2.根據權利要求1所述的機器人正運動學求解方法,其特征在于,所述正運動學求解模型的訓練過程,包括:
確定所述目標部位的末端位姿范圍;
在所述末端位姿范圍中進行采樣,得到第一數目的末端位姿采樣點;
根據所述逆運動學函數關系計算與每個末端位姿采樣點分別對應的驅動機構運動參數;
構建所述訓練樣本集合;所述訓練樣本集合中包括第一數目的訓練樣本,每個訓練樣本均包括一組末端位姿采樣點和對應的驅動機構運動參數;
使用所述訓練樣本集合對初始狀態的神經網絡模型進行訓練,并將訓練后的神經網絡模型作為所述正運動學求解模型。
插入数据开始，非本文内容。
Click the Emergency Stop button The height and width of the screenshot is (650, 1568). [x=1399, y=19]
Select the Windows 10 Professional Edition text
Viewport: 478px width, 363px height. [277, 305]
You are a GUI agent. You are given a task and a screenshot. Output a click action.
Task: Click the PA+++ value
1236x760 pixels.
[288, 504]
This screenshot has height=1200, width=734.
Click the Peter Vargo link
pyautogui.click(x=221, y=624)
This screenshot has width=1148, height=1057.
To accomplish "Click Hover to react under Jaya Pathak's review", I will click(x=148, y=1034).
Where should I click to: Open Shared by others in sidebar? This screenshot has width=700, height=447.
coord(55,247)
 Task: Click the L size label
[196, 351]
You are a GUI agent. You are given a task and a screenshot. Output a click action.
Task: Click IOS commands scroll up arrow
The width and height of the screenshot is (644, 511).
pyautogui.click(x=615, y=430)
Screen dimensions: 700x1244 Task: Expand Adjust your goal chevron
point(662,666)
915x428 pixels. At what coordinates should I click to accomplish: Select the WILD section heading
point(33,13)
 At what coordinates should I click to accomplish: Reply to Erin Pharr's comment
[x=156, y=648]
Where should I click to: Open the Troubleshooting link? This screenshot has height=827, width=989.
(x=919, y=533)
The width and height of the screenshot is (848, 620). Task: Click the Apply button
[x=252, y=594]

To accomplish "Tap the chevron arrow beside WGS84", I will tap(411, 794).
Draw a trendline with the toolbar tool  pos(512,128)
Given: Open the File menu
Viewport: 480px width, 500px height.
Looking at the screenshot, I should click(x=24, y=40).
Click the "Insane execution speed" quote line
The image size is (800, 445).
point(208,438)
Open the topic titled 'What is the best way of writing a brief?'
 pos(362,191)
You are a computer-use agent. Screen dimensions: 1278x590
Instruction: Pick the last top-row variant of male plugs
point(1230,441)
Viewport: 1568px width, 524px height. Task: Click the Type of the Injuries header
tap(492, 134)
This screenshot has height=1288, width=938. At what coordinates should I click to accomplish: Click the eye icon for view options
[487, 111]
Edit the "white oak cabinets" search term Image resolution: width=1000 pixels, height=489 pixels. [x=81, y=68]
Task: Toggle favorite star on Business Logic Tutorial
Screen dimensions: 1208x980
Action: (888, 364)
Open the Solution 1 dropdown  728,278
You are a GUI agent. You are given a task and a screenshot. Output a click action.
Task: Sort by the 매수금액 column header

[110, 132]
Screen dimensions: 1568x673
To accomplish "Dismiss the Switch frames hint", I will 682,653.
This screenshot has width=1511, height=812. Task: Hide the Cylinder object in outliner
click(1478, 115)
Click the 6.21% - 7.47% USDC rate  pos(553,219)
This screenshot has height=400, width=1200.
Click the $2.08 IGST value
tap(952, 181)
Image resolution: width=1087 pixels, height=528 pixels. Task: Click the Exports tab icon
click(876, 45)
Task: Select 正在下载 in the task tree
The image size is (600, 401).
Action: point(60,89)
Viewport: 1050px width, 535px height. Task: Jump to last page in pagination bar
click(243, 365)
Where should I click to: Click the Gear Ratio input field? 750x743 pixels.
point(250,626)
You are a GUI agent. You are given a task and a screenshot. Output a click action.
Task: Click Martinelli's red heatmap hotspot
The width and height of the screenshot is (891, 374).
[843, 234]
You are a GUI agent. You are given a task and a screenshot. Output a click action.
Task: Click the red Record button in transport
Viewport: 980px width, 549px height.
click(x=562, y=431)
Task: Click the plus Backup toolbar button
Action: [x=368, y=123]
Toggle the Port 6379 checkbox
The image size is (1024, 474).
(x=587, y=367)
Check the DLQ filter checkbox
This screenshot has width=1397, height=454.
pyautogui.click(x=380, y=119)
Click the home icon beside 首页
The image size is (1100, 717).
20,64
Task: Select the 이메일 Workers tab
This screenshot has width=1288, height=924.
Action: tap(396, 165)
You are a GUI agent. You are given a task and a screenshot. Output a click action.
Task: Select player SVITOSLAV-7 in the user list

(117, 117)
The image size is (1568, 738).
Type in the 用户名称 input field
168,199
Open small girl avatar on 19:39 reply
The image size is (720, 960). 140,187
3.根據權利要求1所述的機器人正運動學求解方法,其特征在于,所述根據預設的正運動學求解模型對所述驅動機構運動參數進行處理,得到所述目標部位的末端位姿,包括:
將所述驅動機構運動參數輸入至所述正運動學求解模型中進行處理,并將所述正運動學求解模型處理后的輸出作為所述目標部位的末端位姿。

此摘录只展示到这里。